Para pimpinan Ravi Zacharias International Ministries (RZIM)—lembaga pelayanan yang dibentuk pada tahun 1984 di Kanada menyewa penyelidik swasta untuk menelusuri kebenaran dari pelaporan para korban. Hasil investigasi mengungkapkan sebuah fakta menjijikkan, yakni bahwa salah satu apologet paling populer di dunia, yang tergolong sudah lansia, dan yang terlihat mesra serta bahagia bersama isteri dan anak-anaknya itu, melakukan bukan hanya satu-dua kali, melainkan berulang kali, pelecehan dan kekerasan seksual terhadap banyak wanita. Karena statusnya sebagai pembicara internasional, korbannya pun tersebar, mulai dari para pekerja di spa yang dimiliki oleh lembaganya di Amerika Serikat, maupun di negara-negara lain, seperti Thailand, India, dan Malaysia.

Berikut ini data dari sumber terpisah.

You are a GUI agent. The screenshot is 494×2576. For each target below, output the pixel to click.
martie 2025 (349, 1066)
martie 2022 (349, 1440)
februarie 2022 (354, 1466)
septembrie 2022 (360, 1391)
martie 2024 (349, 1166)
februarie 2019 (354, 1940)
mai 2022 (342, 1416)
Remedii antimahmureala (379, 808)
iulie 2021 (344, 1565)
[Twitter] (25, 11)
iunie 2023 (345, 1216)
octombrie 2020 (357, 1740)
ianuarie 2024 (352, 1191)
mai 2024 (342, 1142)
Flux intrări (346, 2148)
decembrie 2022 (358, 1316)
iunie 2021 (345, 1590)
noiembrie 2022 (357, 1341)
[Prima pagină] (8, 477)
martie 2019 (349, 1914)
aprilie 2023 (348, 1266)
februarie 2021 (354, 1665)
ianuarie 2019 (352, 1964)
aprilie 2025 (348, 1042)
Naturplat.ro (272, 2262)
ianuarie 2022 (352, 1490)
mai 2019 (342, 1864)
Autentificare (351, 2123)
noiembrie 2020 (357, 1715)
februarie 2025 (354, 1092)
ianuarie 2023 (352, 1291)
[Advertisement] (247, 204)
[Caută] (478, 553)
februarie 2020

Gawai-gawai lamanya juga ditelisik, dan ternyata di dalamnya berisi ratusan gambar wanita muda, yang sebagian di antaranya tampil tanpa busana. Tak hanya itu, Ravi juga menggunakan uang lembaga yang dipimpinnya untuk “menghidupi” empat jurupijat. Yang makin menjijikkan, adalah Ravi mengajak korbannya untuk berdoa dan bersyukur kepada Allah atas “kesempatan” yang mereka peroleh (untuk berhubungan seks), dan menyebut mereka sebagai “imbalan” dari Allah atas pelayanan penuh waktu yang telah dilakukannya.[1]
Godaan seorang pemimpin
Dengan berbagai fakta yang ada, sangat sulit untuk mengatakan, bahwa Ravi “khilaf”, atau tidak sengaja melakukan dosa. Sama seperti Daud, ia bahkan menggunakan kecerdikannya untuk merancang kejahatan dan menutupinya. Dan, mirip seperti kasus Daud, Batsyeba, dan Uria, semua orang di sekelilingnya cenderung menutup mulut dan berupaya menyenangkan atasan mereka. Baru setelah kematiannya di bulan Mei 2020, para pimpinan RZIM mulai menginisiasi penyelidikan atas berbagai tuduhan pelecehan seksual terhadapnya.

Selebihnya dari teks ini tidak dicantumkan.